_EXERCISE DETAILS_: All lines below are to be output exactly as they stand.

━━ SOURCE MATERIAL ━━

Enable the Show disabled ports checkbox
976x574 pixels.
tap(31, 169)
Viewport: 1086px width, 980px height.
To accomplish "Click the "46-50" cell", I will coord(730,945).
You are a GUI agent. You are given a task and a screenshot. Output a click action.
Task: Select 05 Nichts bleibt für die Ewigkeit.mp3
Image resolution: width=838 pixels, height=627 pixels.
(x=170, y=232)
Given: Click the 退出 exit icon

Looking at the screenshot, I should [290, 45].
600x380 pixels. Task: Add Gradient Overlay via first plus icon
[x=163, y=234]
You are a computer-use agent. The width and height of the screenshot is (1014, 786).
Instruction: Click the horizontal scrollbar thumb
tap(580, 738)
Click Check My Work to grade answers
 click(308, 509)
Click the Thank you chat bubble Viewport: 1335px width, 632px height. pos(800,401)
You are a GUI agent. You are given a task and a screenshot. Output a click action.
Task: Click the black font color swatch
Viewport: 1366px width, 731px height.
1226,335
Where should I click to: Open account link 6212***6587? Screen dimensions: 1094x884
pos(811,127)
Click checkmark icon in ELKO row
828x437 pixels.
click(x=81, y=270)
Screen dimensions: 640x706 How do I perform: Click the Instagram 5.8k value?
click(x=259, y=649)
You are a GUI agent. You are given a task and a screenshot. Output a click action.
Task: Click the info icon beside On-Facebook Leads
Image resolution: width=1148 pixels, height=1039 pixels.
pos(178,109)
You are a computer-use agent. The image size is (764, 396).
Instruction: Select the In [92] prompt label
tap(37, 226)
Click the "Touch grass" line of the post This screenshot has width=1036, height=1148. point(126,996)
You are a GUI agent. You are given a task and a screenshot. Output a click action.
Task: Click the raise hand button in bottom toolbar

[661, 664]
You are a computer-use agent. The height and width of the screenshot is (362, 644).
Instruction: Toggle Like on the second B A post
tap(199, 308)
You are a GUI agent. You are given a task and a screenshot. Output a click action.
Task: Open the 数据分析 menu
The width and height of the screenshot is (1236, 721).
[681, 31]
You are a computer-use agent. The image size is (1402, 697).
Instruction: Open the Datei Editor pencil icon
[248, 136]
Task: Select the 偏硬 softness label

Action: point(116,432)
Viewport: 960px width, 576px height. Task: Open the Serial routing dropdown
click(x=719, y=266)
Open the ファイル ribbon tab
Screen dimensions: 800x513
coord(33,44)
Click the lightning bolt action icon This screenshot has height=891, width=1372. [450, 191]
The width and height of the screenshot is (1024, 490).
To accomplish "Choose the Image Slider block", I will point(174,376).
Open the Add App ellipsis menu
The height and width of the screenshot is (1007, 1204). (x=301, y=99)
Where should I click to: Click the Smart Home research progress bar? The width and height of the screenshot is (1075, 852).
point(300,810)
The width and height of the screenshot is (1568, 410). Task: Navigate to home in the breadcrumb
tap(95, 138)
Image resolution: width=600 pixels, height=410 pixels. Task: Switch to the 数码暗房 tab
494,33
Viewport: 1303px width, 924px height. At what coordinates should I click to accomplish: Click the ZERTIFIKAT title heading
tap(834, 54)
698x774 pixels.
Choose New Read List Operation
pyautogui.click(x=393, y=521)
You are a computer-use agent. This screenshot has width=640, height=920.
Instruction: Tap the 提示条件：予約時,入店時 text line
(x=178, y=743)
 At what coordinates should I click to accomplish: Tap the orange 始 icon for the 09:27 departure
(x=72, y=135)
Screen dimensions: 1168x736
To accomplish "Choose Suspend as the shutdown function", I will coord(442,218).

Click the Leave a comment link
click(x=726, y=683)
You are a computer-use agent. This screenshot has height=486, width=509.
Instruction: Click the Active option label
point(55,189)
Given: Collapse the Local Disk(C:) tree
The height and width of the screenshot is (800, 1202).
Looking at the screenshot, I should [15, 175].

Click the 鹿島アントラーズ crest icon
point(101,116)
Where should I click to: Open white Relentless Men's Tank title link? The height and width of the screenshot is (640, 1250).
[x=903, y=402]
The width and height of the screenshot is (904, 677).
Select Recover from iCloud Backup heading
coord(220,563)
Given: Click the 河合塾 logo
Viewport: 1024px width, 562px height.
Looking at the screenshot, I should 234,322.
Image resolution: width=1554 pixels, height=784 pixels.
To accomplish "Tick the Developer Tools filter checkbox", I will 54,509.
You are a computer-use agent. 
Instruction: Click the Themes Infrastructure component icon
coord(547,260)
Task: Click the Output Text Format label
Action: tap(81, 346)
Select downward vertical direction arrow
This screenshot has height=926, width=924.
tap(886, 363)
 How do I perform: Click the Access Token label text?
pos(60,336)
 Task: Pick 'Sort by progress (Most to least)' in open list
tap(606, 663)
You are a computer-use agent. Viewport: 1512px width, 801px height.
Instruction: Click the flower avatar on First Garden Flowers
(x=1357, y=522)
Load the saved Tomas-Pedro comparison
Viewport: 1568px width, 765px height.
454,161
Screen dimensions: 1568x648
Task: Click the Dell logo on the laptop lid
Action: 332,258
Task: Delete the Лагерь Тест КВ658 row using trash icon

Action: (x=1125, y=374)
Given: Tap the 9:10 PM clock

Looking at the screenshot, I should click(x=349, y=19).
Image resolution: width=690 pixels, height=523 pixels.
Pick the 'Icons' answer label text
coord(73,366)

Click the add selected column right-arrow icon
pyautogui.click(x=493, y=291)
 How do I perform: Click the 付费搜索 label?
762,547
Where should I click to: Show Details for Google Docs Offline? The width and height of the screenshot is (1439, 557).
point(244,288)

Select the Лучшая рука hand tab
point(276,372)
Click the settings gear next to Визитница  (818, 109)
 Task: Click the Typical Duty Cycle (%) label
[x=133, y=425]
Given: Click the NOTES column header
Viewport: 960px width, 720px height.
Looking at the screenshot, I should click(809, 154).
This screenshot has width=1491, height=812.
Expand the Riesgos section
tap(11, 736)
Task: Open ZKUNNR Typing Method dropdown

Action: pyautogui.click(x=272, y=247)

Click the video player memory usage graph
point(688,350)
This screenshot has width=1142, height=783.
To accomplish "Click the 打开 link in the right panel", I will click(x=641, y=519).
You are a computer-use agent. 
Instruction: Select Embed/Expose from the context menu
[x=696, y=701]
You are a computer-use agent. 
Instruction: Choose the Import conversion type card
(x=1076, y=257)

━━━

_EXERCISE SOLUTION_:
Enable the Show disabled ports checkbox
976x574 pixels.
tap(31, 169)
Viewport: 1086px width, 980px height.
To accomplish "Click the "46-50" cell", I will coord(730,945).
You are a GUI agent. You are given a task and a screenshot. Output a click action.
Task: Select 05 Nichts bleibt für die Ewigkeit.mp3
Image resolution: width=838 pixels, height=627 pixels.
(x=170, y=232)
Given: Click the 退出 exit icon

Looking at the screenshot, I should [290, 45].
600x380 pixels. Task: Add Gradient Overlay via first plus icon
[x=163, y=234]
You are a computer-use agent. The width and height of the screenshot is (1014, 786).
Instruction: Click the horizontal scrollbar thumb
tap(580, 738)
Click Check My Work to grade answers
 click(308, 509)
Click the Thank you chat bubble Viewport: 1335px width, 632px height. pos(800,401)
You are a GUI agent. You are given a task and a screenshot. Output a click action.
Task: Click the black font color swatch
Viewport: 1366px width, 731px height.
1226,335
Where should I click to: Open account link 6212***6587? Screen dimensions: 1094x884
pos(811,127)
Click checkmark icon in ELKO row
828x437 pixels.
click(x=81, y=270)
Screen dimensions: 640x706 How do I perform: Click the Instagram 5.8k value?
click(x=259, y=649)
You are a GUI agent. You are given a task and a screenshot. Output a click action.
Task: Click the info icon beside On-Facebook Leads
Image resolution: width=1148 pixels, height=1039 pixels.
pos(178,109)
You are a computer-use agent. The image size is (764, 396).
Instruction: Select the In [92] prompt label
tap(37, 226)
Click the "Touch grass" line of the post This screenshot has width=1036, height=1148. point(126,996)
You are a GUI agent. You are given a task and a screenshot. Output a click action.
Task: Click the raise hand button in bottom toolbar

[661, 664]
You are a computer-use agent. The height and width of the screenshot is (362, 644).
Instruction: Toggle Like on the second B A post
tap(199, 308)
You are a GUI agent. You are given a task and a screenshot. Output a click action.
Task: Open the 数据分析 menu
The width and height of the screenshot is (1236, 721).
[681, 31]
You are a computer-use agent. The image size is (1402, 697).
Instruction: Open the Datei Editor pencil icon
[248, 136]
Task: Select the 偏硬 softness label

Action: point(116,432)
Viewport: 960px width, 576px height. Task: Open the Serial routing dropdown
click(x=719, y=266)
Open the ファイル ribbon tab
Screen dimensions: 800x513
coord(33,44)
Click the lightning bolt action icon This screenshot has height=891, width=1372. [450, 191]
The width and height of the screenshot is (1024, 490).
To accomplish "Choose the Image Slider block", I will point(174,376).
Open the Add App ellipsis menu
The height and width of the screenshot is (1007, 1204). (x=301, y=99)
Where should I click to: Click the Smart Home research progress bar? The width and height of the screenshot is (1075, 852).
point(300,810)
The width and height of the screenshot is (1568, 410). Task: Navigate to home in the breadcrumb
tap(95, 138)
Image resolution: width=600 pixels, height=410 pixels. Task: Switch to the 数码暗房 tab
494,33
Viewport: 1303px width, 924px height. At what coordinates should I click to accomplish: Click the ZERTIFIKAT title heading
tap(834, 54)
698x774 pixels.
Choose New Read List Operation
pyautogui.click(x=393, y=521)
You are a computer-use agent. This screenshot has width=640, height=920.
Instruction: Tap the 提示条件：予約時,入店時 text line
(x=178, y=743)
 At what coordinates should I click to accomplish: Tap the orange 始 icon for the 09:27 departure
(x=72, y=135)
Screen dimensions: 1168x736
To accomplish "Choose Suspend as the shutdown function", I will coord(442,218).

Click the Leave a comment link
click(x=726, y=683)
You are a computer-use agent. This screenshot has height=486, width=509.
Instruction: Click the Active option label
point(55,189)
Given: Collapse the Local Disk(C:) tree
The height and width of the screenshot is (800, 1202).
Looking at the screenshot, I should [15, 175].

Click the 鹿島アントラーズ crest icon
point(101,116)
Where should I click to: Open white Relentless Men's Tank title link? The height and width of the screenshot is (640, 1250).
[x=903, y=402]
The width and height of the screenshot is (904, 677).
Select Recover from iCloud Backup heading
coord(220,563)
Given: Click the 河合塾 logo
Viewport: 1024px width, 562px height.
Looking at the screenshot, I should 234,322.
Image resolution: width=1554 pixels, height=784 pixels.
To accomplish "Tick the Developer Tools filter checkbox", I will 54,509.
You are a computer-use agent. 
Instruction: Click the Themes Infrastructure component icon
coord(547,260)
Task: Click the Output Text Format label
Action: tap(81, 346)
Select downward vertical direction arrow
This screenshot has height=926, width=924.
tap(886, 363)
 How do I perform: Click the Access Token label text?
pos(60,336)
 Task: Pick 'Sort by progress (Most to least)' in open list
tap(606, 663)
You are a computer-use agent. Viewport: 1512px width, 801px height.
Instruction: Click the flower avatar on First Garden Flowers
(x=1357, y=522)
Load the saved Tomas-Pedro comparison
Viewport: 1568px width, 765px height.
454,161
Screen dimensions: 1568x648
Task: Click the Dell logo on the laptop lid
Action: 332,258
Task: Delete the Лагерь Тест КВ658 row using trash icon

Action: (x=1125, y=374)
Given: Tap the 9:10 PM clock

Looking at the screenshot, I should click(x=349, y=19).
Image resolution: width=690 pixels, height=523 pixels.
Pick the 'Icons' answer label text
coord(73,366)

Click the add selected column right-arrow icon
pyautogui.click(x=493, y=291)
 How do I perform: Click the 付费搜索 label?
762,547
Where should I click to: Show Details for Google Docs Offline? The width and height of the screenshot is (1439, 557).
point(244,288)

Select the Лучшая рука hand tab
point(276,372)
Click the settings gear next to Визитница  (818, 109)
 Task: Click the Typical Duty Cycle (%) label
[x=133, y=425]
Given: Click the NOTES column header
Viewport: 960px width, 720px height.
Looking at the screenshot, I should click(809, 154).
This screenshot has width=1491, height=812.
Expand the Riesgos section
tap(11, 736)
Task: Open ZKUNNR Typing Method dropdown

Action: pyautogui.click(x=272, y=247)

Click the video player memory usage graph
point(688,350)
This screenshot has width=1142, height=783.
To accomplish "Click the 打开 link in the right panel", I will click(x=641, y=519).
You are a computer-use agent. 
Instruction: Select Embed/Expose from the context menu
[x=696, y=701]
You are a computer-use agent. 
Instruction: Choose the Import conversion type card
(x=1076, y=257)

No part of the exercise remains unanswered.